Nolan’s eyes dropped to the cuticle. Which was now bleeding. “I could have got it wrong. I wasn’t, like,
trying
to eavesdrop. But they were pretty—” Nolan circled both hands in the air. “What’s that word for when people, you know, gesture a lot?”

“Animated?” I suggested.

“Yeah. Animated. I passed them when I went to the ladies’.”

“What were they saying?” Slidell.

“Something about poisoning a system. And an ax or something.”

“Where did this conversation take place?”

“A really lame bar up by Lake Norman.”

“Name?”

“I don’t remember.”

“Why were you there?”

“Cindi wanted to hook up with Cale, but she knew her parents would flip out, you know, about her being in a bar. She told them there was a school party and talked me into going along to back up the lie. The place was, like, scuzz city.”

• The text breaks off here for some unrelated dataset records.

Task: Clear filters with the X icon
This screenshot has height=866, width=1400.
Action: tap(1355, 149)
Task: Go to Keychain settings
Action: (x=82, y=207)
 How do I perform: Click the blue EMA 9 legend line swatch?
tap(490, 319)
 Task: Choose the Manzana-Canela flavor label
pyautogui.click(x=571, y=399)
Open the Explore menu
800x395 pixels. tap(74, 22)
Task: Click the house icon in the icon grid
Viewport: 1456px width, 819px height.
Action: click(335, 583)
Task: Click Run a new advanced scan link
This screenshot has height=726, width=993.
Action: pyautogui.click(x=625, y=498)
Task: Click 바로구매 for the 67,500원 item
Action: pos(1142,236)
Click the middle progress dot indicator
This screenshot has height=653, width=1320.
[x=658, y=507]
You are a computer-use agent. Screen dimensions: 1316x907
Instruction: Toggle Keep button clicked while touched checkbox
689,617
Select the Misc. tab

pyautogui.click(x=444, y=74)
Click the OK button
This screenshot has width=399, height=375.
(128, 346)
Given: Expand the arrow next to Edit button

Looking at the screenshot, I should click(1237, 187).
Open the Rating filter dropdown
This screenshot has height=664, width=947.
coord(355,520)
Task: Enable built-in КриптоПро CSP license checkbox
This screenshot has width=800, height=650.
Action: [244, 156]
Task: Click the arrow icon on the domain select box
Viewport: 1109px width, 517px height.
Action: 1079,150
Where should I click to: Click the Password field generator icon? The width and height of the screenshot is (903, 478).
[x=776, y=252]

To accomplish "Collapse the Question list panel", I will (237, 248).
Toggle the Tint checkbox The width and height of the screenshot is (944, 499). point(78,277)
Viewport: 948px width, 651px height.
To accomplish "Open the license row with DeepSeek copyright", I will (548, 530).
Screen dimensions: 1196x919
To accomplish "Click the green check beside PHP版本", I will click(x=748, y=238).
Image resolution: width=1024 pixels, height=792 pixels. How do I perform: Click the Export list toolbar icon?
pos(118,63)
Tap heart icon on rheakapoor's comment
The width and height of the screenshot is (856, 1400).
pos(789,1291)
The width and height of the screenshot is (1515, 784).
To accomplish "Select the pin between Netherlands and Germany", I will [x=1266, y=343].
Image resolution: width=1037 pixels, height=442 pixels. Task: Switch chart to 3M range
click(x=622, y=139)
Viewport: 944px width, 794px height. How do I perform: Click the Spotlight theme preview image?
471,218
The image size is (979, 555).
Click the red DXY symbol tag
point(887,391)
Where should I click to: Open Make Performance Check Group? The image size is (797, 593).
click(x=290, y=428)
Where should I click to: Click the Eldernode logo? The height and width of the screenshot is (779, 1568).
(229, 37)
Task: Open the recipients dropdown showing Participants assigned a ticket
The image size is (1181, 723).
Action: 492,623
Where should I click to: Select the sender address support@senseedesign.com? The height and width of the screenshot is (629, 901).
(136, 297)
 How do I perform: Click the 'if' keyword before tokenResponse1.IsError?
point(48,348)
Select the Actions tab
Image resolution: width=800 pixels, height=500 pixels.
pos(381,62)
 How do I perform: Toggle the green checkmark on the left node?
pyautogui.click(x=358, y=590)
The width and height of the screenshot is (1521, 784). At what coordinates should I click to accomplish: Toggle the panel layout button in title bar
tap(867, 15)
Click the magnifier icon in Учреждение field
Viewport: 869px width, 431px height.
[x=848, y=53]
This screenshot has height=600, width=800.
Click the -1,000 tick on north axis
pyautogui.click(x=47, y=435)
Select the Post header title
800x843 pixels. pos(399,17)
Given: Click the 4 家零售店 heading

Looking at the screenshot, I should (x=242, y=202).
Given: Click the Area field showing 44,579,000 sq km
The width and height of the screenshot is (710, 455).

“This was a couple of months before Lovette and Gamble went missing.”

“It was summer. That’s all I remember.”

“You think Lovette and his buddies were plotting something illegal?”

“Like robbing a bank?” The caramel eyes were now perfectly round.

“Let’s think here, Lynn. Poison?” Nolan’s dim-wittedness was wearing on Slidell.

“I don’t know. Maybe. Cale was mean as a snake.”

“Tell me about that.”

“Cindi showed up at school one time with bruises on her arms. Like fingerprints, you know?” Nolan was becoming more expressive, using her hands for emphasis. “She never said so, but I think Cale was smacking her around.”

Slidell rotated one hand. Go on.

“Sometimes he talked to her like she was stupid. Cindi wasn’t stupid. She was in STEM. Those people were all, like, scary smart.” A lavender nail jabbed the air. “There’s someone might know more than me. Maddy Padgett. She was in STEM, too. Maddy was totally into cars and engines. I think she and Cindi were tight.”

Slidell scribbled a note. Then, “Why’d Gamble put up with Lovette treating her like crap?”

“She loved him.” As though the question confused her.